● **Required task**:
Count the lines in the listing below that contain the string "screenshot", with letter case taken into account, and give only that number.

● **Recorded data**:

====================

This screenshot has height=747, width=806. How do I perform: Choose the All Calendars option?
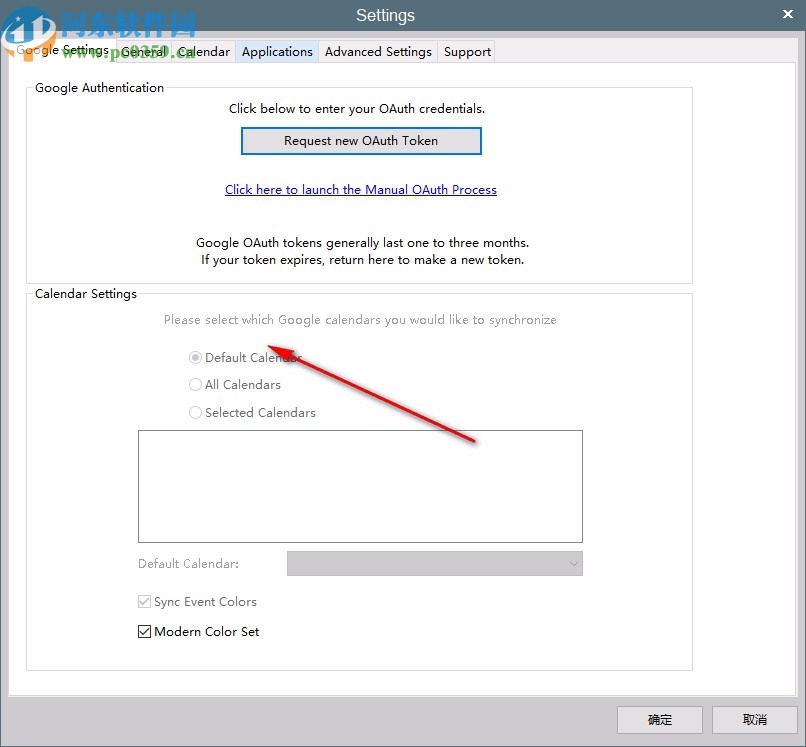(195, 384)
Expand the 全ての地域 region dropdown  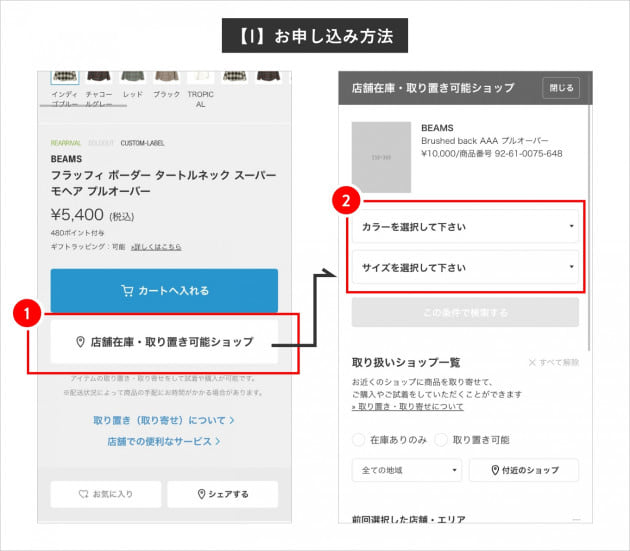coord(406,470)
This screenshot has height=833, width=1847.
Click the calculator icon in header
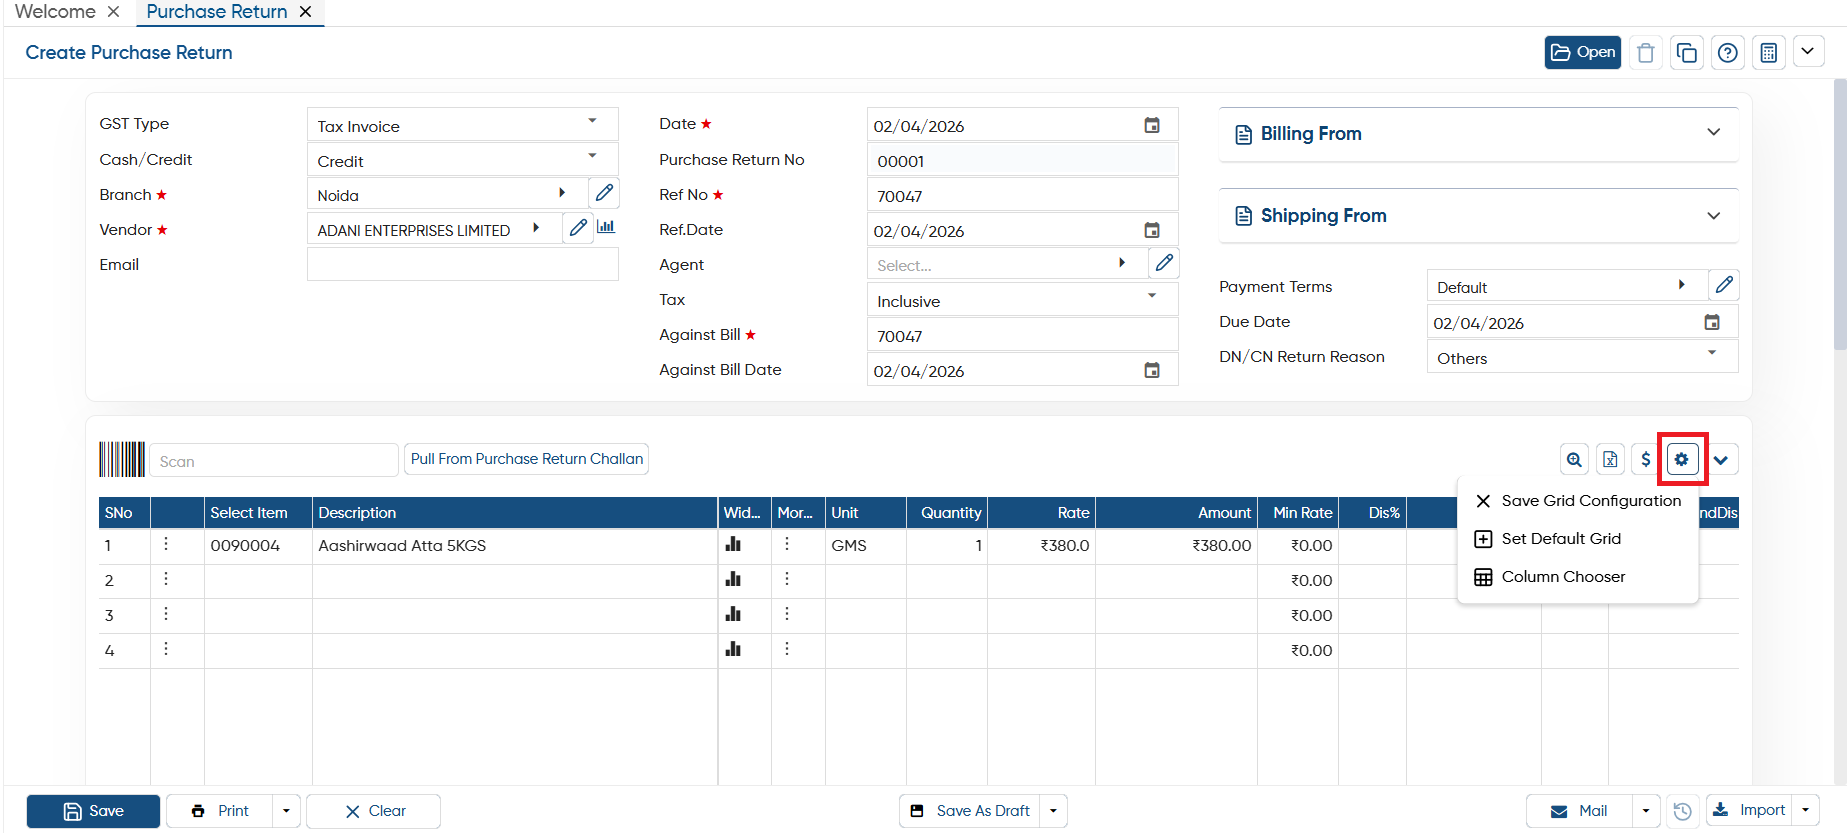1768,52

====================

● **Exercise solution**:
2